En tanto en cuanto no veamos estas realidades que nos encarcelan con sus barrotes de pensamiento no podremos cambiarlas. Demasiada gente empeñada en cegar cualquier análisis alternativo. El individualismo y la competitividad se han convertido en nuestra manera de estar en el mundo. Individuos que pensamos solamente en nosotros mismos, en nuestros intereses particulares, y mostramos profundas dificultades para encontrar las razones de la vida colectiva. Como dice Jameson: "Es más fácil imaginar el fin del mundo que el fin del capitalismo". Un individualismo que privatiza lo público y termina por privatizarnos a nosotros mismos. Una competitividad que nos pone en lucha a todos contra todos. Y como alimento para estos dos monstruos, tres grandes instrumentos que nos terminan de robar la libertad: una mercantilización de la vida, donde prácticamente es imposible encontrar un espacio que no se haya convertido en una mercancía, sea la educación, la salud, el ocio, el afecto, incluso el sexo y la amistad; una precarización laboral que nos lleva a sacrificar nuestra humanidad para lograr un empleo (gente que estudia y estudia y estudia sólo para encontrar un empleo, no para crecer personalmente, personas que pasan por un quirófano para estar más bellas con el fin de ser más empleables, seres humanos convertidos en empresas de sí mismos que orientan su vida como si fueran una tienda en un día de mercado); y una desconexión de la realidad producida por vivir en ciudades, por el desarrollo tecnológico y por los intercambios basados en dinero. ¿Saben las gentes que viven en las grandes ciudades que la energía que consumen, los alimentos que comen, el agua que beben y los desechos que producen tienen su origen y destino fuera de la propia ciudad? Desconectados en la era de la información. Y encima, sin enterarnos.

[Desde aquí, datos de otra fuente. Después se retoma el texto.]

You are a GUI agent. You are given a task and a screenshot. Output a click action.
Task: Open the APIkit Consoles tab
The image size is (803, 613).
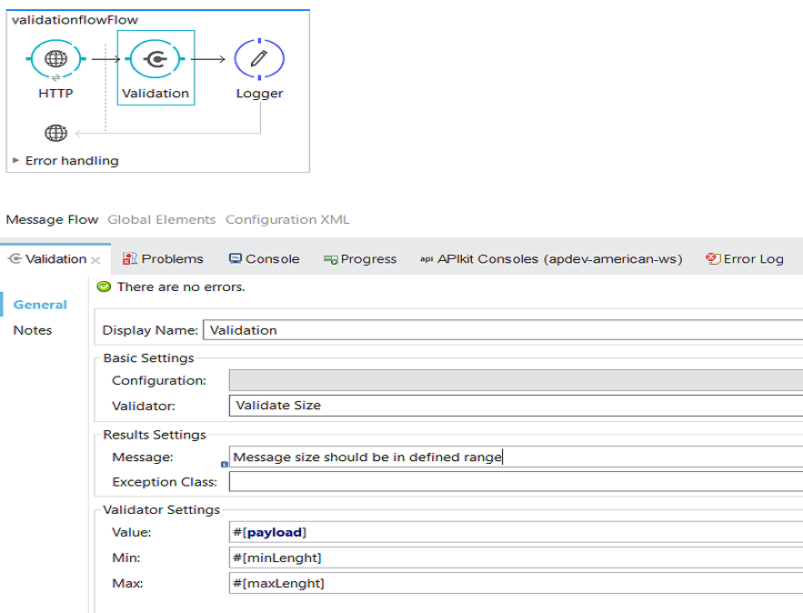click(x=551, y=259)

Si se quiere salir de la trampa neoliberal, hay que dar por acabado el tiempo de la confusión y de la resignación. Ya sabemos qué nos pasa. Vamos a convertirlo en un nuevo sentido común. Y construir de una vez una democracia que merezca ese nombre. El tiempo de las sonrisas y la contemplación se lo han llevado los que dicen que hay que alargar la jubilación hasta los 70 años, los concejales que afirman que se tiene que terminar "eso de hacer deporte gratis", los ministros arrogantes que entienden que la universidad sólo es para los que vengan estudiados de familia, los que gritan que hemos vivido por encima de nuestras posibilidades o los que salen de los juzgados sonriendo mientras declaran que hicieron todo de manera estupenda aunque hayan vaciado las cajas de ahorro.
Vamos a atrevernos a asumir que somos hijos maltratados, esposas maltratadas, padres maltratados. Y a entender que los que nos maltratan lo hacen solamente porque no hemos entendido que debemos y podemos pararles los pies.